The judgments are affirmed.
Affirmed.
NOTES
[1] The remainder of this bulletin is
"The State Grocers Association will operate through the Food Industry Bureau of Alameda County for all legal action.
"Price changes, if necessary, will be issued every two weeks and will become effective each and every second Thursday from date of bulletin. For example, bulletins will be issued (to subscribers of the Food Industry Bureau only) in December on the 4th and 18th, and would become effective on the 14th and 28th respectively. Exceptions to this rule will be posted. Therefore, it is suggested that these bulletins be kept for reference purposes.
"Your attention is directed to the new amendments in the Unfair Practices Act. In the event of any violations on or after December 14th, the policy of the Food Industry Bureau office will be to institute proceedings against all violators at once.
"Section 3 of the Unfair Practices Act reads `"Cost" shall mean the invoice or replacement cost, whichever is lower, * * * plus the cost of doing business.' Section 6, subdivision D of the Unfair Practices Act gives you the right `in an endeavor made in good faith to meet legal prices of a competitor * * * selling the same article or product.'
"Anticipated discounts, promotional, display, advertising or swell allowances cannot be used in computing minimum resale prices. Do not drop fractions, regardless of how small.
"Section 4 of the Unfair Practices Act reads `In establishing the cost of a given article or product to the distributor and vendor, the invoice cost of said article or product purchased at a forced, bankrupt, closeout sale, or other sale outside of the ordinary channels of trade may not be used as a basis for justifying a price lower than one based upon the replacement cost as of date of said sale of said article or product replaced through the ordinary channels of trade, unless said article or product is kept separate from goods purchased in the ordinary channels of trade and unless said article or product is advertised and sold as merchandise purchased at a forced, bankrupt, closeout sale, or by means other than through the ordinary channels of trade, and said advertising shall state the conditions under which said goods were so purchased, and the quantity of such merchandise to be sold or offered for sale.' This also includes dents as such merchandise must be listed accordingly if sold below cost as defined in the Unfair Practices Act.
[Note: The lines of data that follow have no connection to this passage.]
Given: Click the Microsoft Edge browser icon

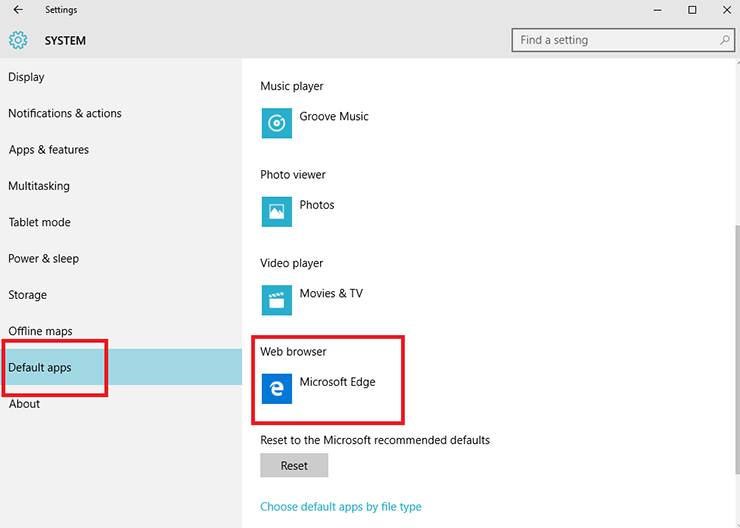Looking at the screenshot, I should click(x=277, y=389).
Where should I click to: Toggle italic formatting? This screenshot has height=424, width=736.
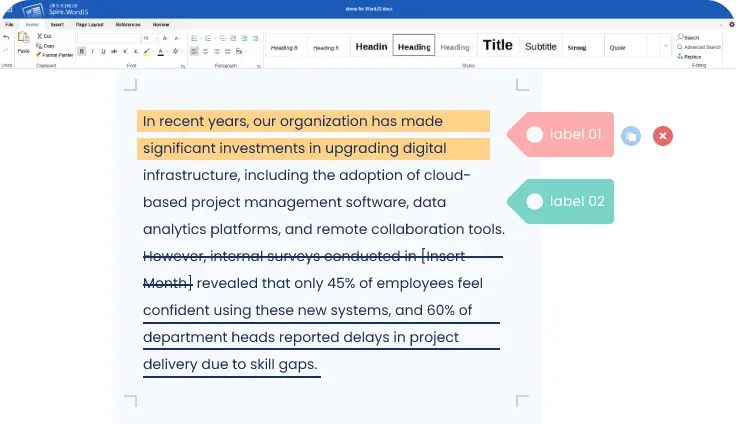92,51
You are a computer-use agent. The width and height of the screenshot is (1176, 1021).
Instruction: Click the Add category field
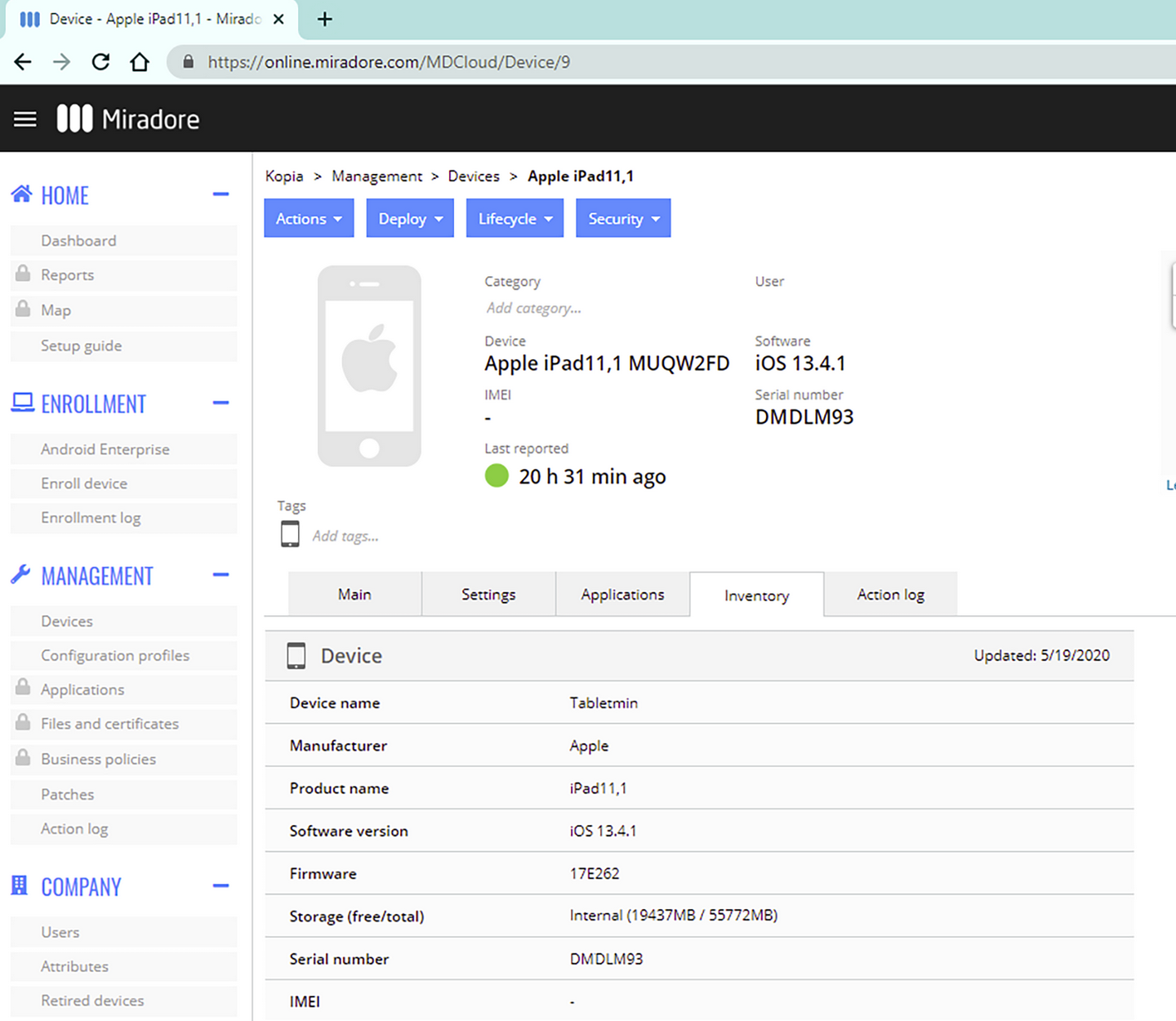(534, 308)
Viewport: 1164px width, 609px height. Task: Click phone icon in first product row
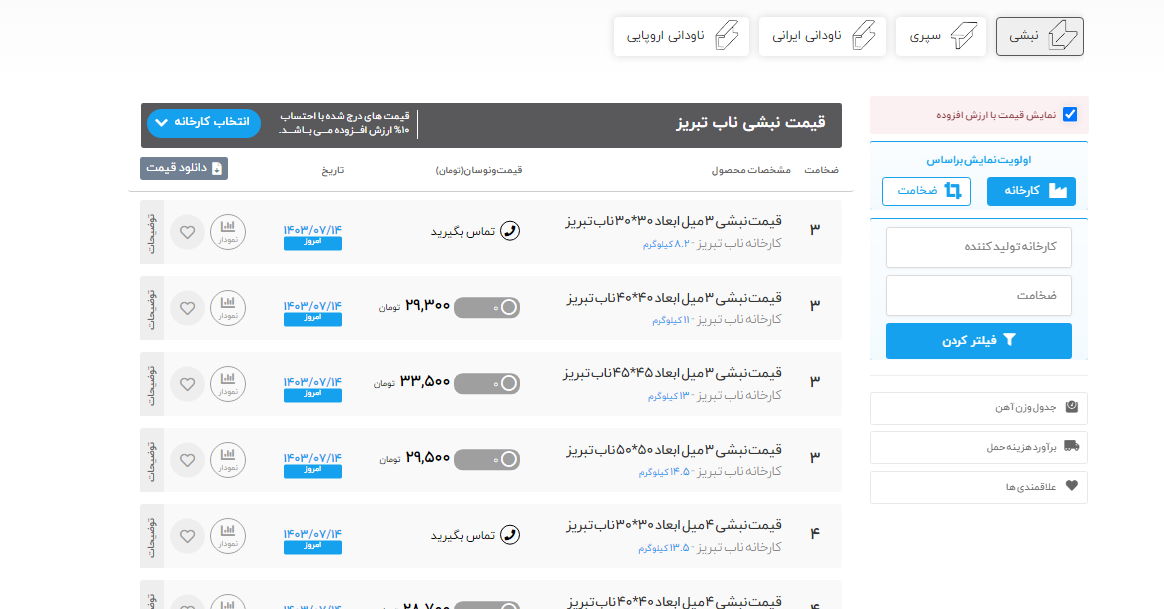click(510, 231)
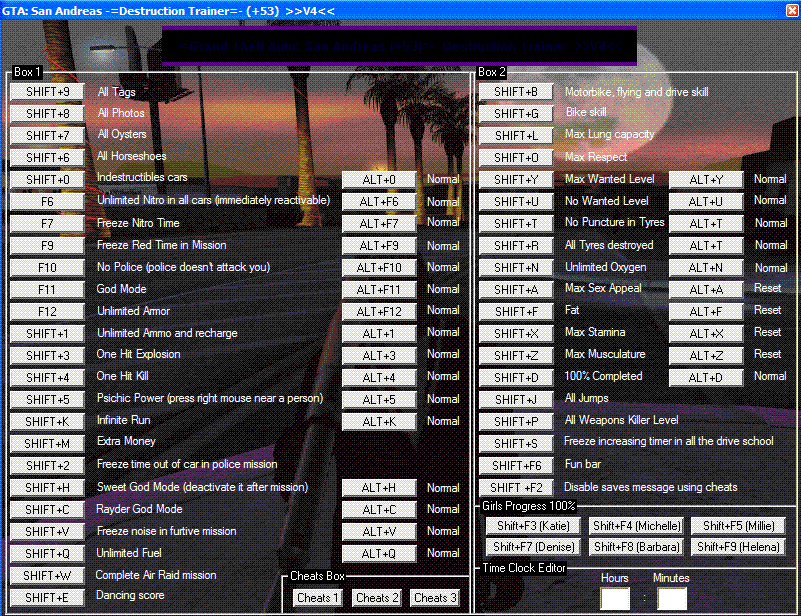Click ALT+F11 to reset God Mode

point(378,290)
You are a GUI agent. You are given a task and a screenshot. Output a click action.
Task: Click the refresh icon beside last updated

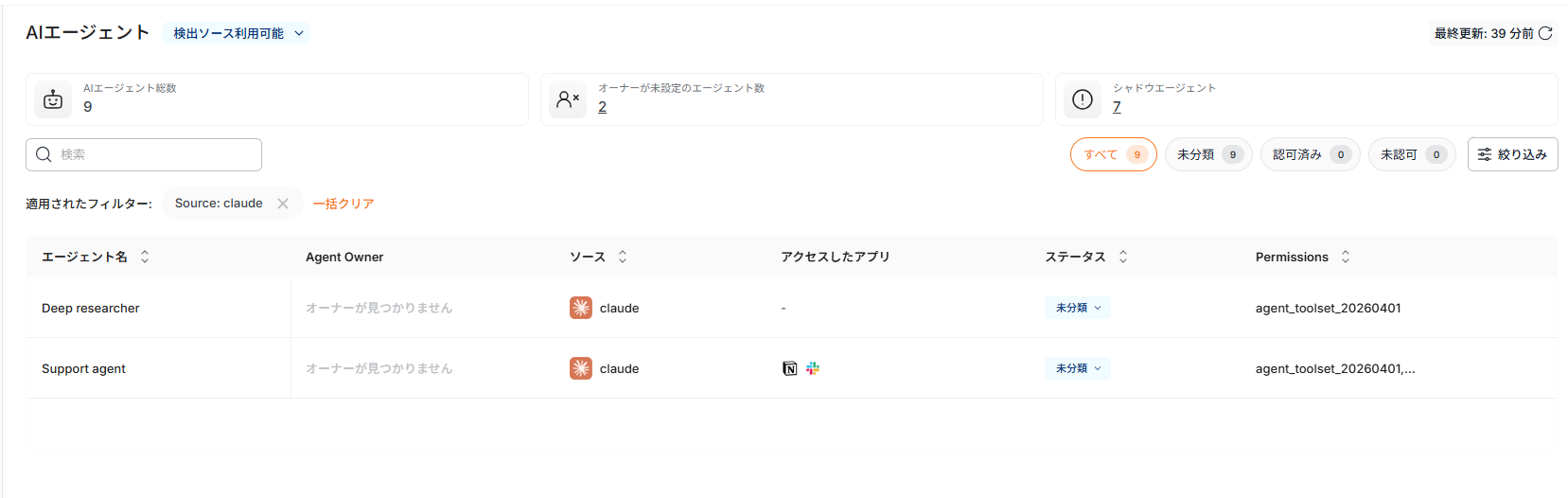(1545, 33)
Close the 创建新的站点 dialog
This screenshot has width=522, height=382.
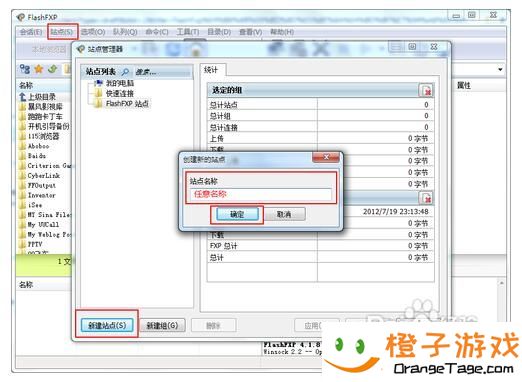(326, 157)
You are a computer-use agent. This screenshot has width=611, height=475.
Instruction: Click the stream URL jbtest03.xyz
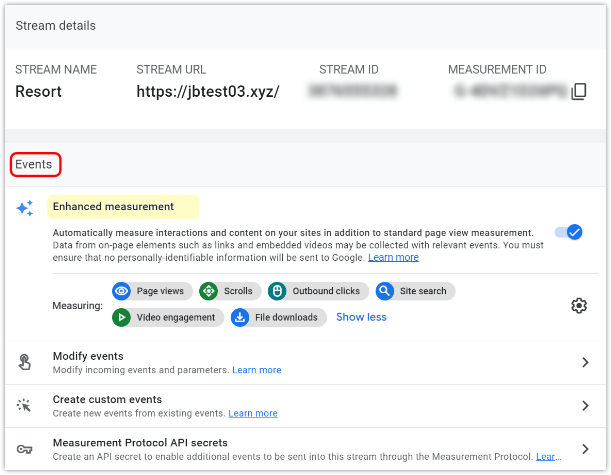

"Section 10, paragraph 3 of the Unfair Practices Act reads `Any party to, or any witness in, any action brought under any provision of this section may be required to testify and give his deposition as if the provisions of Part IV, Title III, Chapter III of the Code of Civil Procedure were applicable to said party, or witness, and to said testimony and said deposition; and in addition, the books and records of any such party, or of any such witness, may be subpoenaed into court and introduced into evidence, or introduced, by reference, into evidence, and may be required to be produced at the taking of any such deposition and there inquired into.'
"For further particulars, telephone H. J. Jacobs, Food Industries Bureau, HIgate 6716.
"Summarizing this bulletin, we respectfully ask every food and grocery distributor to study the contents of this bulletin carefully as it means exactly what it says and we are ready to back every statement with legal action, and give any insistent violators an opportunity to present their views in court.
"The enforcement work is for the benefit of the majority of the industry. The law was enacted at the insistence of independent retailers for their protection and is enforced without fear or favor. It is not for the particular favor of any individual, group or clique.
"Very truly yours, "California Retail Grocers & Merchants Association "W. A. Hadeler Secretary." (Emphasis supplied).